- _Challenges_
a: Answer these questions using the text on the Chief of Defence of Zimbabwe:
(i) Who is the incumbent, and since what date?
(ii) Who appoints the holder of the post?
(iii) Who was Deputy Commander of Combined Operations?
b: Swap "red" for "blue" in the records, from the line with "I will pos(425,586)." to the line with "Looking at the screenshot, I should [x=411, y=346].", and write out only those lines with everything else left unchanged.

- _Selected text_
— BEGIN —

- Incumbent Emmanuel Matatu since 21 November 2025
- Ministry of Defence
- Reports to: Minister of Defence
- Appointer: President of Zimbabwe
- Formation: 1977
- First holder: Peter Walls

= Chief of Defence (Zimbabwe) =

Senior military appointment in Zimbabwe

The Commander of the Zimbabwe Defence Forces is Chief of the Zimbabwe Defence Forces and the national defence organisations.

==List of chiefs==

===Commander Combined Operations (Comops), Rhodesian Security Forces===
During May 1977, a Combined Operations headquarters (or "Comops" as it was referred to) was formed to direct the activities of all Rhodesian Security Forces. Prior to this, each service had its own command structure and active operations were co-ordinated, at a local level, through Joint Operation Commands (or JOCs). The first (and only) Commander Comops was Lieut.-General G. Peter Walls, former head of the Rhodesian Army. Air Marshal 'Mick' J. McLaren was Deputy Commander.

— END —

- _Records for this task_
— BEGIN —

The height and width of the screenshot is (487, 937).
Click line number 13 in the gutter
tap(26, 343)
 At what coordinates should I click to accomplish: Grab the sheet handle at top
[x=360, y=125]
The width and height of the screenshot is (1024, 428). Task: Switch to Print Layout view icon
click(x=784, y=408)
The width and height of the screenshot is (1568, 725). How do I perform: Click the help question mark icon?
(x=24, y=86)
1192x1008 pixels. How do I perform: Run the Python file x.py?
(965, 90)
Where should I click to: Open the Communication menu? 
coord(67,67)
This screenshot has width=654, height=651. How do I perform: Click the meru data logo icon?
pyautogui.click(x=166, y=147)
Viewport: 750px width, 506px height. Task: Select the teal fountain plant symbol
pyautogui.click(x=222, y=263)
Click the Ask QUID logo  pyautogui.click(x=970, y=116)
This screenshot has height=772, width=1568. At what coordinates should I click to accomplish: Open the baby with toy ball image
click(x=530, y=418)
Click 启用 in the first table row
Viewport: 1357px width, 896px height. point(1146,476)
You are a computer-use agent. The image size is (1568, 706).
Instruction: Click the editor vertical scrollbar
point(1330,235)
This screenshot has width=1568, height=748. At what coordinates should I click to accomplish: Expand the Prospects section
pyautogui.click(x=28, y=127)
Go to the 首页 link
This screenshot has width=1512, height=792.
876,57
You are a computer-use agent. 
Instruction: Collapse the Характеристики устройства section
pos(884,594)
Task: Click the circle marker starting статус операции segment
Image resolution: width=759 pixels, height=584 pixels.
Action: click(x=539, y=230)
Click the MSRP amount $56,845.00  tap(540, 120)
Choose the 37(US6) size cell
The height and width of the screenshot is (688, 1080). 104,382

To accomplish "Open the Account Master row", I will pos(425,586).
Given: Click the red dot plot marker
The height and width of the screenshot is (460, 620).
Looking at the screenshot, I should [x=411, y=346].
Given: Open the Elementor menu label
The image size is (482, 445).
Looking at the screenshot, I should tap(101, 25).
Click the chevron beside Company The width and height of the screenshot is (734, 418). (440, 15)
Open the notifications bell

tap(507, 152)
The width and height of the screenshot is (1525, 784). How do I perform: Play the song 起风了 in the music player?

— END —

- _Exercise answers_
a:
(i) Emmanuel Matatu, since 21 November 2025.
(ii) The President of Zimbabwe.
(iii) Air Marshal 'Mick' J. McLaren.

b:
To accomplish "Open the Account Master row", I will pos(425,586).
Given: Click the blue dot plot marker
The height and width of the screenshot is (460, 620).
Looking at the screenshot, I should [x=411, y=346].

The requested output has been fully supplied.